Damage #3: Decision fatigue

As the day progresses, something else happens.
Your brain — specifically the prefrontal cortex — is responsible for:
- regulating impulses
- maintaining goals
- making deliberate decisions
But these functions are costly.
Dr. Quattash explains that sustained cognitive effort:
- reduces brain efficiency
- makes self-control more difficult
- and favors impulsive or avoidant decisions
This is what we know as decision fatigue.
Now consider this:
How many decisions do you make when you are already mentally drained — not because of the work itself, but because of the environment where you do it?

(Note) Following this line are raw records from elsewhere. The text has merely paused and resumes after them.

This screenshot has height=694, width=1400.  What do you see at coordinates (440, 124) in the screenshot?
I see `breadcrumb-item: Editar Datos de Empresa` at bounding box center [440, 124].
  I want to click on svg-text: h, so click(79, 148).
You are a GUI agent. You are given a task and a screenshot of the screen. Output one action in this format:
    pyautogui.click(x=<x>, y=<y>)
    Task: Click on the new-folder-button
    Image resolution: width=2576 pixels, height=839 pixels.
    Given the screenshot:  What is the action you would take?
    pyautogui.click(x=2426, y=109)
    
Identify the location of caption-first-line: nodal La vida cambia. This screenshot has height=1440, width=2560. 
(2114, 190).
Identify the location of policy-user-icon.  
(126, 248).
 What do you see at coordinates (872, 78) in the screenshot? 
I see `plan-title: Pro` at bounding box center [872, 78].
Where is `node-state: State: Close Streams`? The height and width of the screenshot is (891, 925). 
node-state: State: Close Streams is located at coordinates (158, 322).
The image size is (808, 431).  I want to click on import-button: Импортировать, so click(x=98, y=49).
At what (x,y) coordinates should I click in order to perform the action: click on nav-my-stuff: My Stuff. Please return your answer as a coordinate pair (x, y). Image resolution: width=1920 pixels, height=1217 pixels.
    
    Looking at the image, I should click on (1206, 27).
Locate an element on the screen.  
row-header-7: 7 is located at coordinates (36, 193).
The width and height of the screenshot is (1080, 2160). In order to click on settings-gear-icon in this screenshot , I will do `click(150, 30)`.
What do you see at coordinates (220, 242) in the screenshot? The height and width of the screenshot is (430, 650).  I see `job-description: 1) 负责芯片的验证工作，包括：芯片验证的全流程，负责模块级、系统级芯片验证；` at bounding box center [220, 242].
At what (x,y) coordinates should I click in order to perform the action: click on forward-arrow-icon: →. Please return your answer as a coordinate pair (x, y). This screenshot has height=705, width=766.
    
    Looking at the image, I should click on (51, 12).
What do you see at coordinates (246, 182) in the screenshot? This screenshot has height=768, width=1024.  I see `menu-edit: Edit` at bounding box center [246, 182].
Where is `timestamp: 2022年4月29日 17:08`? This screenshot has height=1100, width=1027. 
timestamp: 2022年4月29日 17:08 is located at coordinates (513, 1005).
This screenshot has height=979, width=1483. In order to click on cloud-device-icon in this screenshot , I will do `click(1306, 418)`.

The common mistake: trying to compensate at the individual level
Most people try to solve this with:
- more discipline
- more coffee
- more productivity
- more hours
But science is clear: when the environment imposes too much cognitive load, the individual pays the price.
And it does not always appear as stress.
Sometimes it appears as:
- apathy
- lack of clarity
- irritability
- mediocre decisions
You see? The role of space — and why this truly connects to the mind — is important in your day.
A space thoughtfully designed for your activities:
- reduces friction
- organizes stimuli
- guides attention
- releases mental capacity
It does not demand more from you.
It returns resources to you.
That is why this is not a light topic.
It is a deep matter of thought quality.
That is why I say: creating a good space is not about impressing.
It is about protecting the mind of the person who inhabits it.
And when I say space, I am not only referring to a small room or area. This same principle applies when we design the entire structure — whether we call it a house or a building. It applies at every scale.
So consider this: does your space charge you a mental tax?
If at the end of the day:
- you are more tired than your work would justify
- you struggle to think clearly
- you make quick decisions but without conviction
The problem may not be you.
It may be the environment charging its tax.
This episode is supported by the article “The Impact of Cognitive Load on Decision-Making Processes,” published by the Global Council for Behavioral Science (GCBS), authored by Dr. Mai Saleh Quattash, dual Ph.D. in Philosophy & Psychology and Educational Psychology, with more than a decade of experience in cognitive assessments and decision-making processes.